Bild: Blutige Enten stehen im Vietnamesischen für eine Todesdrohung, etwa für…
Berlin taz | An sein Telefon geht Trung Khoa Le nur noch, wenn er den
Anrufer kennt. Seine Bürotür im Berliner Xuan Center, dem zweitgrößten
Asiamarkt Europas, steht nicht wie sonst weit offen. Der
deutschvietnamesische Journalist aus Berlin sagt, er fühle sich bedroht.
Von Offiziellen in Vietnam und von einer Privatperson aus München. Letzten
Dienstag hat er Strafanzeige bei der Berliner Polizei gestellt und diesen
Moment für seine Onlinezeitung mit einem Foto festgehalten. Darauf hält er
seinen deutschen Presseausweis ins Bild.
Seit neuneinhalb Jahren betreibt der 46-Jährige neben einer Firma für
Sicherheitstechnik die zweisprachige Onlinezeitung Thoibao.de (Die Zeit),
das größte vietnamesischsprachige Medienangebot aus Deutschland. „Neun
Jahre lang habe ich immer schön über Vietnam geschrieben. Seit ein paar
Monaten schreibe ich die Wahrheit“, sagt der Mann, der 1993 zum Studium der
Mediengestaltung nach Deutschland kam.
„Neun Jahre lang war Le treuer Gefolgsmann der vietnamesischen Botschaft.
Jetzt denkt er mit seinem eigenen Kopf und inszeniert das“, sagt einer
seiner Kritiker, der anonym bleiben will. Les Eltern waren in der DDR
Vertragsarbeiter. Er ist vietnamesischer Staatsbürger und Mitglied im
Deutschen Journalistenverband. Wann immer vietnamesische Staatsgäste nach
Deutschland kommen, ist er vor Ort und berichtet. So auch zum G20-Gipfel.

• [AUFGABE A]
Prüfe, ob die folgenden Aussagen mit dem Textauszug übereinstimmen: (i) Le kam 1993 nach Deutschland, um Mediengestaltung zu studieren. (ii) Le besitzt die deutsche Staatsbürgerschaft. (iii) Le hat die Strafanzeige bei der Münchner Polizei erstattet. Antworte jeweils mit Ja oder Nein und zitiere die entscheidende Stelle wörtlich.
• [AUFGABE B]
Welche geografischen Namen von Städten, Ländern, Staaten und Kontinenten kommen im Textauszug vor? Zähle jeden Namen nur einmal auf.

• [VORLIEGENDE DATEN]
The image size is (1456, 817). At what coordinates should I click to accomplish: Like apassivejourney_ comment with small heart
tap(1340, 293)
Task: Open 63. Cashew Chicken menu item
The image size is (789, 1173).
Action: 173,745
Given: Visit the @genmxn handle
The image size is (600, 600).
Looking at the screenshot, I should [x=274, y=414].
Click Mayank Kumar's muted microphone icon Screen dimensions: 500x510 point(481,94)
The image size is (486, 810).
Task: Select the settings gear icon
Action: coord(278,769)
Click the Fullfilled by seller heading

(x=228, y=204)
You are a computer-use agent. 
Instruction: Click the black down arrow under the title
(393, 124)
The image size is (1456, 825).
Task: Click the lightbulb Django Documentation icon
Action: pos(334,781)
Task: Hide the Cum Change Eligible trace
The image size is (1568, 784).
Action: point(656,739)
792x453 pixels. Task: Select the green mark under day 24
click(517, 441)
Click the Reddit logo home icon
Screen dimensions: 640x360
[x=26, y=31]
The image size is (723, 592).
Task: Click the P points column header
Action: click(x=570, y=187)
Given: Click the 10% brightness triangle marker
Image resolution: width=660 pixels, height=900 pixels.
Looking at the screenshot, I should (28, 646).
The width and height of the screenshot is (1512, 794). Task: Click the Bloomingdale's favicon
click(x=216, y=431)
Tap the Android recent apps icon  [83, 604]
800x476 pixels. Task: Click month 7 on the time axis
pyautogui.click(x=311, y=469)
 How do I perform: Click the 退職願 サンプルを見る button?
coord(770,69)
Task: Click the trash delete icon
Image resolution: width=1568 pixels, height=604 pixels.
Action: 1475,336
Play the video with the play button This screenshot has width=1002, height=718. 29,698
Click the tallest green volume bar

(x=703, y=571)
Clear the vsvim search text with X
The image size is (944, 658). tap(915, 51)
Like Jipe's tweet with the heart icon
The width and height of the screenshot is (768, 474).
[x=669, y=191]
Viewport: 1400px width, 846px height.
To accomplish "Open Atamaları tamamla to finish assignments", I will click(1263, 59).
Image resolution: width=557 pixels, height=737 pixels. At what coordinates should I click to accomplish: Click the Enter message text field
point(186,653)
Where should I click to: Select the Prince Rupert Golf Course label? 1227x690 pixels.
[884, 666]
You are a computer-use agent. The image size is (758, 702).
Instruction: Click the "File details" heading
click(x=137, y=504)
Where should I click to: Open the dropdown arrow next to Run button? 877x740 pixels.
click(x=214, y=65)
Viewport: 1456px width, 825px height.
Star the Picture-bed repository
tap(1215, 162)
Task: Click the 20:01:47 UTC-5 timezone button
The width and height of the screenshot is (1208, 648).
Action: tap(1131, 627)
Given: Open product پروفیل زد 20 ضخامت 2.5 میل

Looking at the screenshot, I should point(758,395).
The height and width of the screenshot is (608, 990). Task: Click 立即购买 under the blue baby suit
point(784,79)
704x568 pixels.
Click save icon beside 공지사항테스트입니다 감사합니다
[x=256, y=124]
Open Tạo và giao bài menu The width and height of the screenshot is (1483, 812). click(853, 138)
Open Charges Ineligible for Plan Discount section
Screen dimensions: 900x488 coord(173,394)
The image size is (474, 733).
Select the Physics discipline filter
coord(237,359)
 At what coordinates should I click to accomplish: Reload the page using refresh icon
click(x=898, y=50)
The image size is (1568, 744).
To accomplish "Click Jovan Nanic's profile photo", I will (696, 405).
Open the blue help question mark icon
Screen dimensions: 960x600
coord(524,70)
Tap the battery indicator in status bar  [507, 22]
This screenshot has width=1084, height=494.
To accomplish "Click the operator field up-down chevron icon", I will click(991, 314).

• [ANTWORT A]
(i) Ja: „der Mann, der 1993 zum Studium der Mediengestaltung nach Deutschland kam“
(ii) Nein: „Er ist vietnamesischer Staatsbürger“
(iii) Nein: „hat er Strafanzeige bei der Berliner Polizei gestellt“

• [ANTWORT B]
Berlin, Europa, Vietnam, München, Deutschland, DDR